Task statement
Can you edit the entries below so that every "screenshot" becomes "page image" and everything else stays unchanged, leaving the pictures out of your answer?

[Entries for locating text and elements]
..........
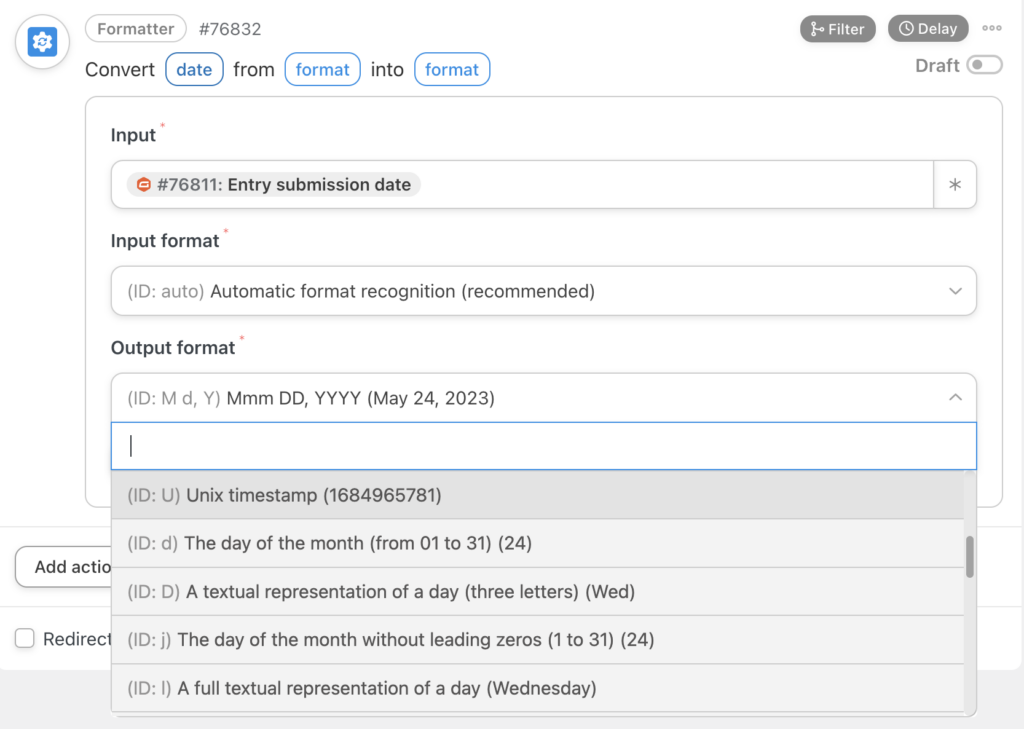Viewport: 1024px width, 729px height.
Task: Click the first format pill after 'from'
Action: [x=322, y=69]
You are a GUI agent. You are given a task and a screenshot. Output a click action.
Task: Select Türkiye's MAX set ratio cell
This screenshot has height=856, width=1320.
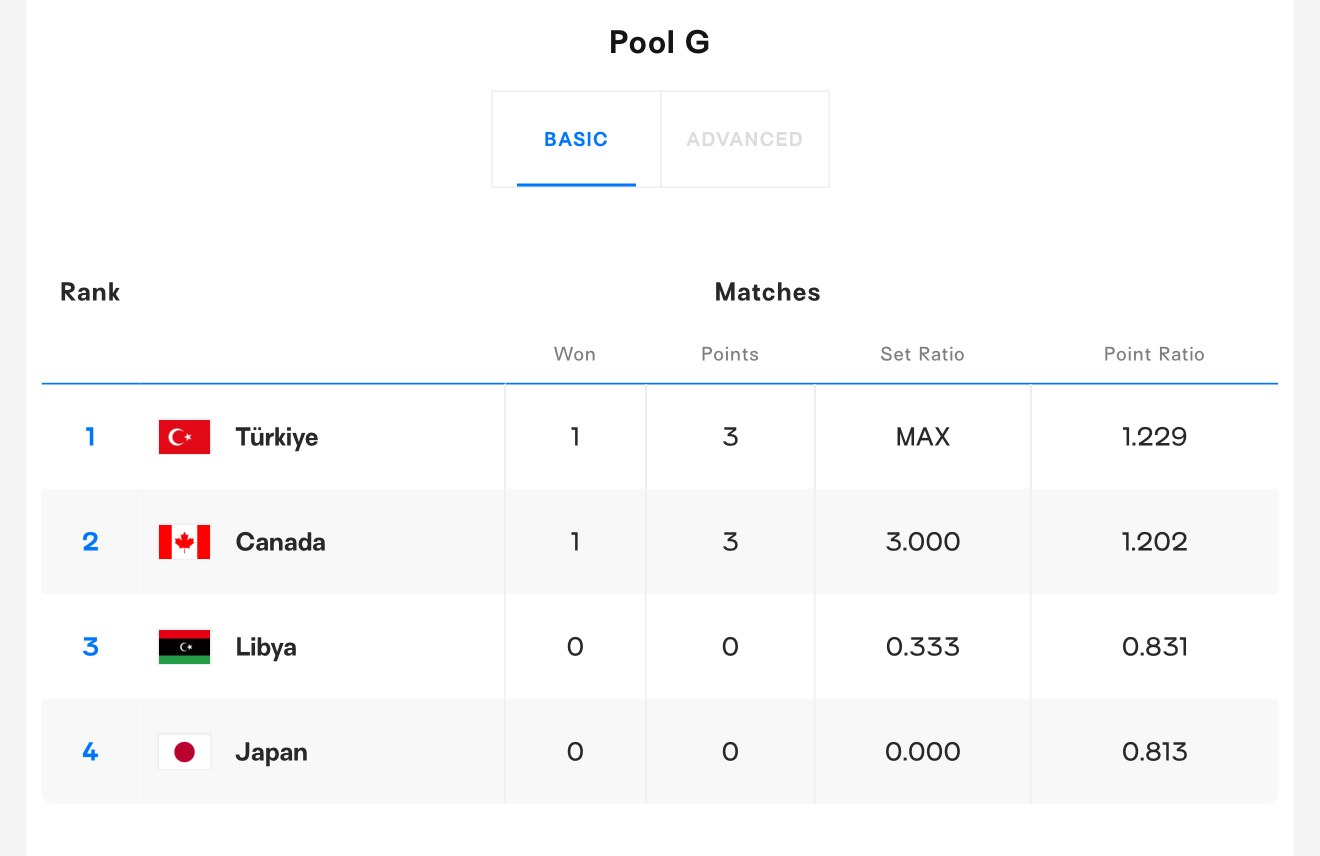[923, 437]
..........
The output
Viewport: 1024px width, 729px height.
Task: Click the first format pill after 'from'
Action: [x=322, y=69]
You are a GUI agent. You are given a task and a page image. Output a click action.
Task: Select Türkiye's MAX set ratio cell
This page image has height=856, width=1320.
[923, 437]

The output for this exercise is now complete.